Stored data entries

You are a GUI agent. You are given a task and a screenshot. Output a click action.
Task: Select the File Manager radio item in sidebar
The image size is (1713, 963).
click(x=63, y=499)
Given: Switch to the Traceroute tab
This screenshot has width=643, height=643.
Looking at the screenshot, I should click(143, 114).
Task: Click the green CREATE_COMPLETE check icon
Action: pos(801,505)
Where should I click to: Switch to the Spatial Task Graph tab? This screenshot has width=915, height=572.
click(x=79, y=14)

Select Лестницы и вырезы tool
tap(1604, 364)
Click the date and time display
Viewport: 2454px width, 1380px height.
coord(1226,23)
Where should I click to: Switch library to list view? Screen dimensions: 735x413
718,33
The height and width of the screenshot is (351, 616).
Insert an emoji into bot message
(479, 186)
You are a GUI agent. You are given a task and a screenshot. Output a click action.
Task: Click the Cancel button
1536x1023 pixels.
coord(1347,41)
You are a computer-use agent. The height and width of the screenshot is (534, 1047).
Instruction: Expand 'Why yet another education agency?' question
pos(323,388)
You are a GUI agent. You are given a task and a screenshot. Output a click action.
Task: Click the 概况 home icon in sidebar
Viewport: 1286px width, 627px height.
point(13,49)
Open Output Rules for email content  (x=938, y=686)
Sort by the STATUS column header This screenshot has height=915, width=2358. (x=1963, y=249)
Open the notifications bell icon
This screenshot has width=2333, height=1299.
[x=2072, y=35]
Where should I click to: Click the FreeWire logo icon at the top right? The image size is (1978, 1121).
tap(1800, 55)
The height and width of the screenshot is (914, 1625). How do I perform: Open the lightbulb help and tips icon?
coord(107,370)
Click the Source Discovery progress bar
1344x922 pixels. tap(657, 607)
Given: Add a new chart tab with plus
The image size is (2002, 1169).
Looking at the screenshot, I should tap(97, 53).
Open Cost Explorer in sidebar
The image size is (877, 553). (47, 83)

What you should do:
Start at the line containing "Task: Click the Cancel button" and transcribe through the end of the entries. Please keep both ends and add nothing.

Answer to the exercise:
Task: Click the Cancel button
1536x1023 pixels.
coord(1347,41)
You are a computer-use agent. The height and width of the screenshot is (534, 1047).
Instruction: Expand 'Why yet another education agency?' question
pos(323,388)
You are a GUI agent. You are given a task and a screenshot. Output a click action.
Task: Click the 概况 home icon in sidebar
Viewport: 1286px width, 627px height.
point(13,49)
Open Output Rules for email content  (x=938, y=686)
Sort by the STATUS column header This screenshot has height=915, width=2358. (x=1963, y=249)
Open the notifications bell icon
This screenshot has width=2333, height=1299.
[x=2072, y=35]
Where should I click to: Click the FreeWire logo icon at the top right? The image size is (1978, 1121).
tap(1800, 55)
The height and width of the screenshot is (914, 1625). How do I perform: Open the lightbulb help and tips icon?
coord(107,370)
Click the Source Discovery progress bar
1344x922 pixels. tap(657, 607)
Given: Add a new chart tab with plus
The image size is (2002, 1169).
Looking at the screenshot, I should tap(97, 53).
Open Cost Explorer in sidebar
The image size is (877, 553). (47, 83)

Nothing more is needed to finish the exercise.